ITS WG Collaborative editing page

Follow the conventions for editing this page.

Status: Working Draft

Author: Masaki Itagaki

Identifying Language/Locale

Summary

[R006] Any document at its beginning should declare a language/locale that is applied to both main content and external content stored separately. While the language/locale may be declared for the whole document, when an element or a text span is in a different language/locale from the document-level language, it should be labeled appropriately. Therefore, DTD/Schema should allow any elements to have a language/locale specifying attribute. The language/locale declaration should use industry standard approaches.

Challenges

Identifying languages (such as French and Spanish) and locales (such as Canadian French and Ecuadorian Spanish) is very important in rendering and processing document text and content properly since they provide specifications of language-dependent properties, such as hyphenation, text wrapping rules, color usage, fonts, spell checking quotation marks and other punctuation, etc.

In order to simplify the parsing process by documentation and localization tools, there should be a declaration of a language/locale that is applied to the whole document as well as externalized content. This should be done as a document-level property.

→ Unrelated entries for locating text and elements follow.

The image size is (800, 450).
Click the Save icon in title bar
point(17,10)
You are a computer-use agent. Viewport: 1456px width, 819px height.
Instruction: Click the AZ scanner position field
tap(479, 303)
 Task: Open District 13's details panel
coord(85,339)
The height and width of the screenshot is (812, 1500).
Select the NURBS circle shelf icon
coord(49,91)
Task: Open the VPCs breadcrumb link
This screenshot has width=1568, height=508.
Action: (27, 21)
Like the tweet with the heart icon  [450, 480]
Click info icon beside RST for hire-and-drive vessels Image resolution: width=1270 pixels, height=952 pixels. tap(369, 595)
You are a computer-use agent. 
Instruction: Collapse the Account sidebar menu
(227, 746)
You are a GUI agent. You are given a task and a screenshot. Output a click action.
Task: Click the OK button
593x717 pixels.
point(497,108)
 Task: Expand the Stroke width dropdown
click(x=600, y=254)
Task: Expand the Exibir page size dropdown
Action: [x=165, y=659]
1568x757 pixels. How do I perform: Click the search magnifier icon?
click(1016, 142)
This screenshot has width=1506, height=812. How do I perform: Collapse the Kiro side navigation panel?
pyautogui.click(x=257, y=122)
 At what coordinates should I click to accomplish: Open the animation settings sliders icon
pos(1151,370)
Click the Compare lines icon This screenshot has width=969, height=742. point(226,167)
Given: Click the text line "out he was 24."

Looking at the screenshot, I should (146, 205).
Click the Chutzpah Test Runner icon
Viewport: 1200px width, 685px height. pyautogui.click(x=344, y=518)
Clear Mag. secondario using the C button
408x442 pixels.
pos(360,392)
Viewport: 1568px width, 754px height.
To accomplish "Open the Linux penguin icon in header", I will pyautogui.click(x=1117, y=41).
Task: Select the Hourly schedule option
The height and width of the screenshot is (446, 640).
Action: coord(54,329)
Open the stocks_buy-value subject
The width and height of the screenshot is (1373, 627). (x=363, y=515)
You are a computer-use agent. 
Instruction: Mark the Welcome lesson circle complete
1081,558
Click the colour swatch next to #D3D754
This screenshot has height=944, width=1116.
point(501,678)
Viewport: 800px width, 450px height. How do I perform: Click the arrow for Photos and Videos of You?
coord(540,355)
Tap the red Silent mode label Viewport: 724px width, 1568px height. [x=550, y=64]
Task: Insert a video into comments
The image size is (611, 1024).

Meanwhile, as a document may contain content with multiple languages/locales, subsets of the document needs a language/locale attribute. Such a local language/locale specification should be declared against an element or a span of text.

Notes

Currently there are several different standards for language/locale specifications, such as RFC3066 [RFC 3066][1]. XML 1.0 prescribes a language identification attribute xml:lang ([XML 1.0][2], section 2.12, and [XML 1.0 Errata][3], E01).The values of xml:lang are defined in terms of RFC 3066 or its successor. Currently, the successor RFC 3066bis is under development. There is also a technical standard from Unicode regarding the locale data markup language [LDML][4]. One has to be careful about the difference between locale and language identification, see [5]. RFC 3066bis provides mechanisms to separate these two clearly. ITS should carefully review these existing industry standards and clearly define what is a language/locale and its purpose in order to successfully meet this requirement.